**Фрагмент документа:**
^^^^

В какой степени коррупция укоренена в российской культуре, какие коррупционные институты воспроизводятся, основываясь на общественных представлениях о допустимости тех или иных практик? Со времен статьи Виктора Полтеровича «Факторы коррупции», написанной в 1998 г., исследователи редко избегают термина «социетальный» для обозначения области, в которой можно обнаружить культурные корни феномена. Благо, что соблазн обнаруживать ее именно в российской, а точнее, в русской культуре очень велик. Список классиков, констатирующих, что общество в России относится к коррупции лояльно, по длине сопоставим разве что с нумерованным списком русских пословиц, спокойно и приязненно описывающих коррупционные взаимоотношения во всей их исторической красе и во всем масштабе.
Существует, правда, большая методологическая проблема. Простых подходов, позволяющих сравнить две культуры по набору параметров и вывести из них типовую склонность или не склонность к коррупции, пока не существует — если такие подходы вообще возможны. В довольно подробном обзоре Тимофея Нестика из РАНХиГС (2005 г.) «Коррупция и культура» упоминаются общеизвестные работы Дэниэла Трейсмана, анализирующего в том числе корреляции между уровнями коррупции и распространенными религиозными системами, а также попытки адаптировать к измерениям коррупции классификацию Гирфа Хофстеда. Кроме этого, а также достаточно описательных глав популярной в России работы Сьюзен Роуз-Аккерман и нескольких туманных абзацев Самуэля Хантингтона, которые в приложении к коррупционным процессам могут толковаться сколь угодно широко, за прошедшее десятилетие тема вроде бы ничем принципиально новым не пополнилась.
Во всяком случае крупных попыток хотя бы как-то описать, как «российская культура», что бы это ни значило, порождает коррупцию в ее специфических российских формах, не предпринималось. Ситуация довольно анекдотична. С одной стороны, всем известно, что коррупция в России — проблема вековая, и публицистические излияния по этому поводу поразят любого иностранца. Непонятно, как вообще может существовать в этих краях хоть какая-то экономика, если, как мы читаем сплошь и рядом, население России живет кражей вот уже целое тысячелетие с перерывом на Батыево нашествие. С другой стороны, сколь-нибудь обсуждаемых предположений о том, что именно в этой самой национальной культуре служит вечному российскому воровству, не приводится никем. Ни патернализм, ни восточное христианство, ни советско-социалистическое наследие, ни тоталитарное прошлое в качестве основного объяснения именно такого типа коррупции, которое описывалось нами в предыдущих текстах этой серии, не годятся — все эти факторы, возможно, и влияют на «национальный коррупционный профиль», но по-разному. Болгарская, украинская, казахская или португальская коррупционные картины выглядят существенно другими в сравнении с российской, остающейся уникальной. Источник же уникальности нам так и неизвестен.

^^^^

**Записанные данные:**
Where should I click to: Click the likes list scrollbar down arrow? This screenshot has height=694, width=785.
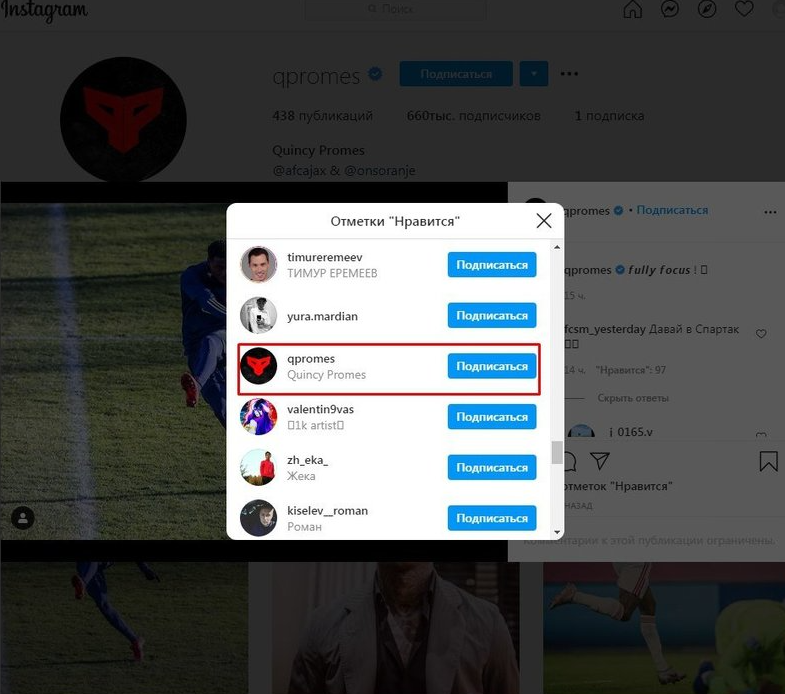click(557, 532)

^^^^

**Письменные задания:**
A) Перескажите короче абзац из текста о коррупции, который начинается словами «Существует, правда, большая методологическая проблема», сохранив его главные факты.
B) Ответьте по тексту о коррупции на вопросы, каждый с новой строки:
(i) В каком году написана статья Виктора Полтеровича «Факторы коррупции»?
(ii) Из какой организации Тимофей Нестик?
(iii) Коррупционные картины каких стран выглядят, по тексту, существенно другими в сравнении с российской?
C) Верните из текста о коррупции отрывок без изменений, начиная со слов «В какой степени» и дальше до слов «во всем масштабе.» включительно.

**Ответы к заданиям:**
A) Главная трудность в методе. Пока нет простых способов сравнить две культуры по набору признаков и понять по ним, склонна ли культура к коррупции. Неясно даже, возможны ли такие способы. В обзоре Тимофея Нестика из РАНХиГС «Коррупция и культура» (2005 г.) упомянуты работы Дэниэла Трейсмана. В них, среди прочего, разобрана связь уровня коррупции с распространенными религиями. Там же названы попытки применить к измерению коррупции классификацию Гирфа Хофстеда. Кроме этого есть описательные главы Сьюзен Роуз-Аккерман и несколько туманных абзацев Самуэля Хантингтона. Больше за десятилетие ничего принципиально нового по теме вроде бы не появилось.

B)
(i) В 1998 г.
(ii) Из РАНХиГС.
(iii) Болгарии, Украины, Казахстана и Португалии.

C)
В какой степени коррупция укоренена в российской культуре, какие коррупционные институты воспроизводятся, основываясь на общественных представлениях о допустимости тех или иных практик? Со времен статьи Виктора Полтеровича «Факторы коррупции», написанной в 1998 г., исследователи редко избегают термина «социетальный» для обозначения области, в которой можно обнаружить культурные корни феномена. Благо, что соблазн обнаруживать ее именно в российской, а точнее, в русской культуре очень велик. Список классиков, констатирующих, что общество в России относится к коррупции лояльно, по длине сопоставим разве что с нумерованным списком русских пословиц, спокойно и приязненно описывающих коррупционные взаимоотношения во всей их исторической красе и во всем масштабе.